Since Deacon was seated directly across the table from her it was hard to avoid looking at him. The food was heavenly. Miri’s flapjacks melted in her mouth as she forked in bites smothered in apple butter.
“You’re a fine cook,” she told Eden. “Might I have the recipe for your apple butter?”
Deacon choked on his coffee.
“What?”
“You cook?”
“No, but someday I might have an apple tree and if I do, then I’ll have an apple butter recipe handy to use,” she answered his startled question belligerently.
Eden copied the ingredients and instructions on a card while Miri and the men ate. Then she brought it to the table and laid it by Miri’s plate. Deacon reached over, picked it up and read it.
Miri didn’t say anything until he started to put it in his pocket.
“Hey.” She reached across and grabbed the edge of the paper.
“Guess we’ll have to fight for it,” he growled.
“You think you can take me, preacher man?” She laughed out loud, taunting him. As a matter of fact, considering his recent theft of her prisoner, she was eager to put Deacon on his ass in the dust.
“Yep,” he said grimly, staring at her.
It didn’t take long for Sam to do his usual bet collecting and the next thing she knew, the two of them were in the McCallister ranch yard, ringed by the rest of the family.
Deacon took off his gun belt, handing it to Sam.
A prickle of unease coursed through Miri when the McCallister women lined up on her side and faced the men across the circle as though they were backing her in the coming fight.
I sure can’t be losing now.
Not that she was going to. Charlie drew a line in the dirt, stepped outside the circle and nodded.
“First one pins the other’s shoulders wins?” Deacon looked at her as he asked his question.
“Sure,” she agreed.

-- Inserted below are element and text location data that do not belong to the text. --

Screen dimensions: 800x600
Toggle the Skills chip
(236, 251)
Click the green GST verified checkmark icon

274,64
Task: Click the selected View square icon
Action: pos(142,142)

She had a move she’d been wanting to try out on someone and now was a good time. She pulled her hat on tighter and commenced to think like a Kiowa brave. Her opponent was bigger and brawnier than her so she’d have the advantage in speed. Besides, she figured he’d want to keep his pants clean and wouldn’t do more than take a swing or two at her.
“Let the best man win,” she said, bouncing on her toes as she stuck her hand out to shake on it.
As soon as he took her hand, she ducked, pivoted into his hip and hooked her leg behind his knee, pulling him off balance and slamming him on his rump. Before he could recover, she fell down on top of him.
“I win,” she crowed, grinning at the surrounding audience. “Beat ya, McCallister. Told ya not to mess…”
Her words trailed away as she gazed down at how she was straddling him and felt a blush crawl up her neck. She’d warmed considerably between her legs too and wondered if he could feel the heat where she was pressed against his belly. It was embarrassing. Instead of shoving his shoulders to the ground and pinning him, she scrambled up and backed away.
“Best two out of three,” she mumbled, trying to look nonchalant.
“Absolutely,” Deacon agreed, stood and stalked across the yard, stopping in front of her. Just like that, he wrapped her in a bear hug and said, “I’ve got you pinned. Admit it.”
“No fair,” she cried foul. Her arms
were
pinned—to her sides. She tried to butt her head against his but he solved that threat by lifting her off her feet and tossing her into the air. He caught her, holding her around the waist, aloft at least six inches and far enough from him to render her kicks ineffectual. He also wore a grin plastered over his face.
“Deacon,” she yelled. “What in tarnation is wrong with you?”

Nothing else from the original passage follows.